begin

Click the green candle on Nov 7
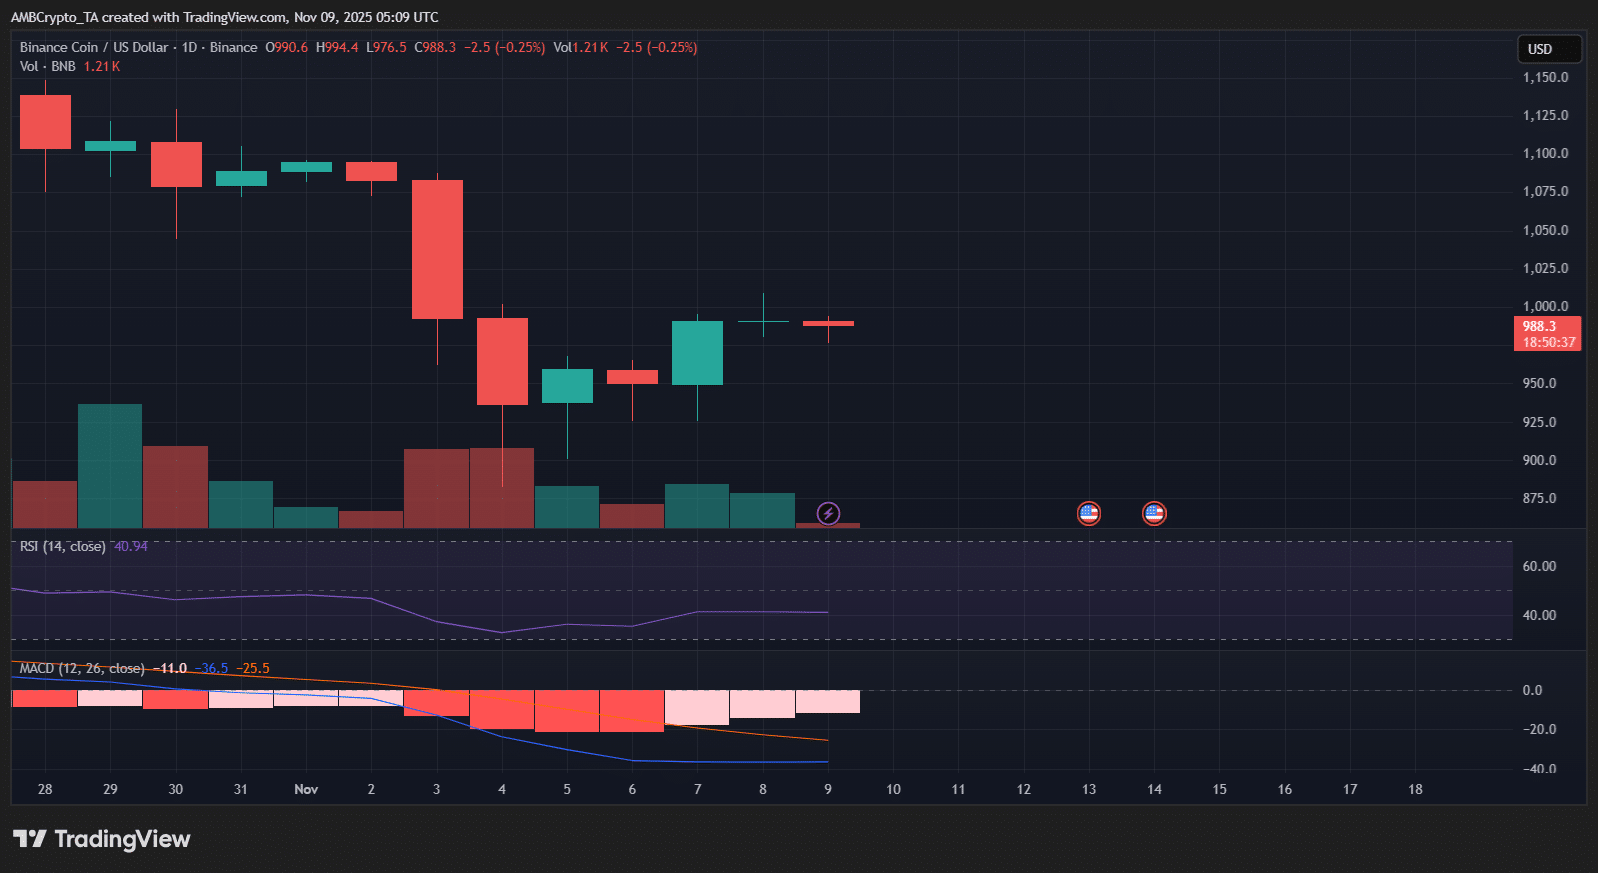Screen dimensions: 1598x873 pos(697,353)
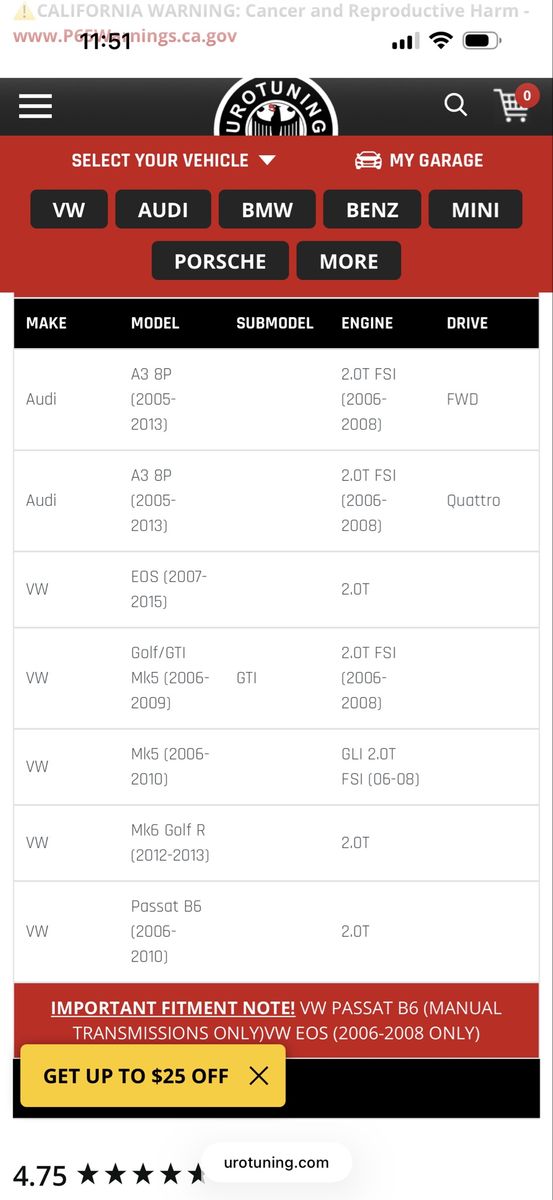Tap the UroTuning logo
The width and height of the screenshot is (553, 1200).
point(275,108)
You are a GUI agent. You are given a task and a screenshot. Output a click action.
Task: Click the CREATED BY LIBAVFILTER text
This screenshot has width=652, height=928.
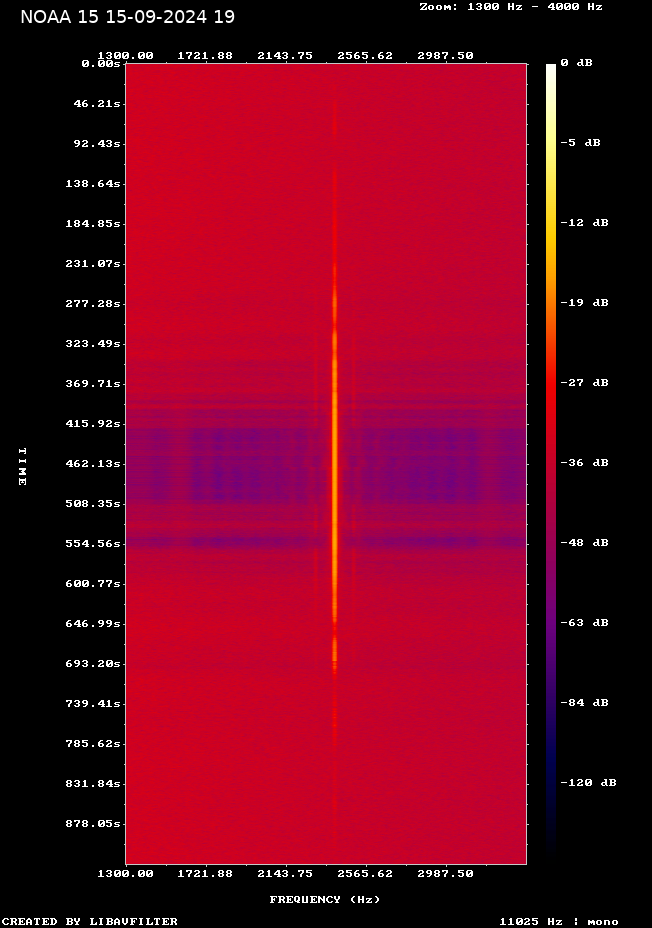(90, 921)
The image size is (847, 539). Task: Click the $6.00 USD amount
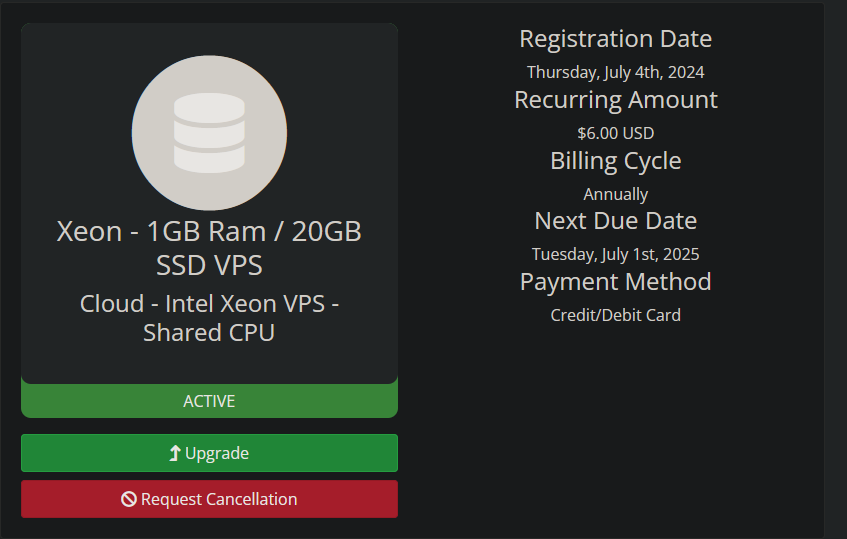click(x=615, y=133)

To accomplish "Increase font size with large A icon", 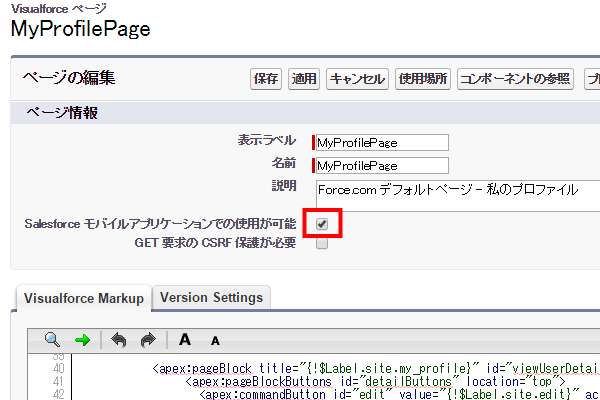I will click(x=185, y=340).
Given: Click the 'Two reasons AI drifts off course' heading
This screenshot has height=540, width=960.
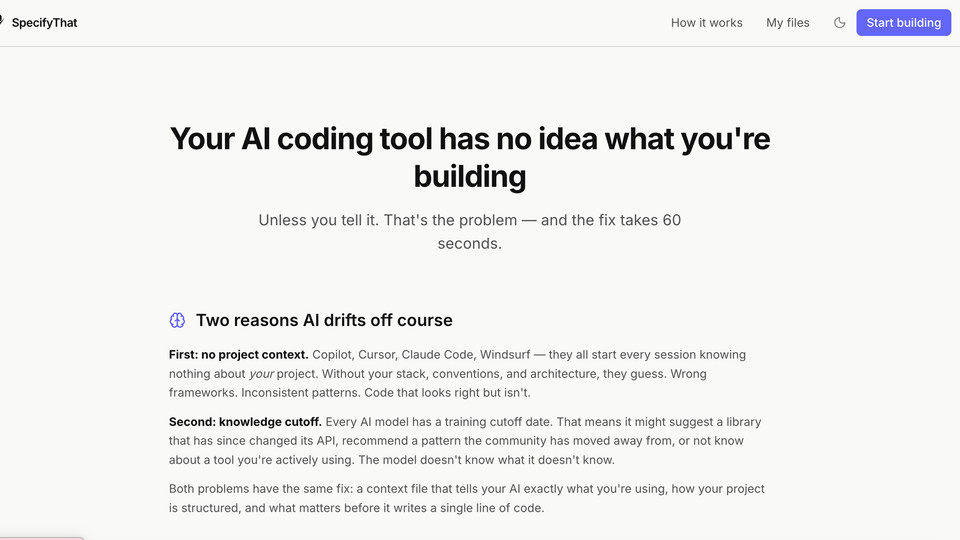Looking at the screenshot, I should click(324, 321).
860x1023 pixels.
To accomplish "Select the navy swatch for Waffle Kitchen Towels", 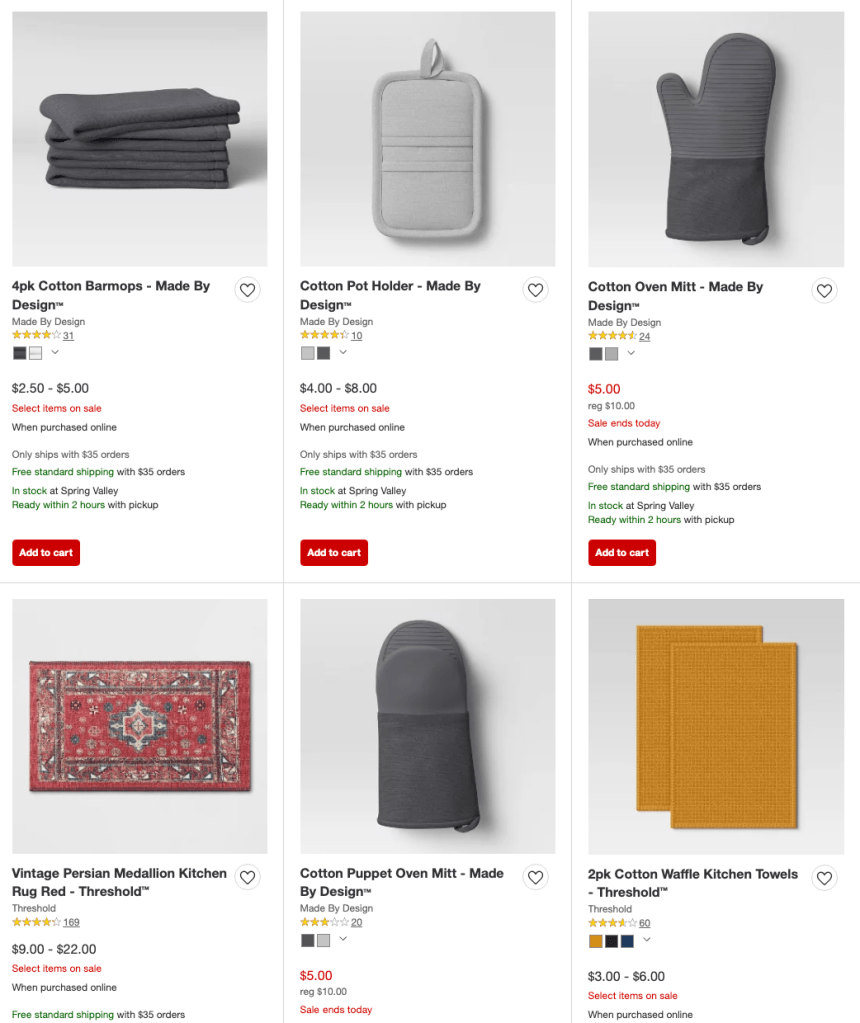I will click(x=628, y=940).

end

DO THIS: Please count the lines in the entries above that contain the string "width", and give only that number.

RIGHT ANSWER: 3